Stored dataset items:
----

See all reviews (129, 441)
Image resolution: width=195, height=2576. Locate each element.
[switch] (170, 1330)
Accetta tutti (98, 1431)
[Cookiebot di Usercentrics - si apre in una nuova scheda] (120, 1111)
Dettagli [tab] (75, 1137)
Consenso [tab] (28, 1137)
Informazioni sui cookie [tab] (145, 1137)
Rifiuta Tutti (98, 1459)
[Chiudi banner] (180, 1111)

----

▶ _EXERCISE BRIEF_
Set down all of the entries again, keeping every line exactly as it is.

▶ _YOUR RESPONSE_
See all reviews (129, 441)
Image resolution: width=195, height=2576. Locate each element.
[switch] (170, 1330)
Accetta tutti (98, 1431)
[Cookiebot di Usercentrics - si apre in una nuova scheda] (120, 1111)
Dettagli [tab] (75, 1137)
Consenso [tab] (28, 1137)
Informazioni sui cookie [tab] (145, 1137)
Rifiuta Tutti (98, 1459)
[Chiudi banner] (180, 1111)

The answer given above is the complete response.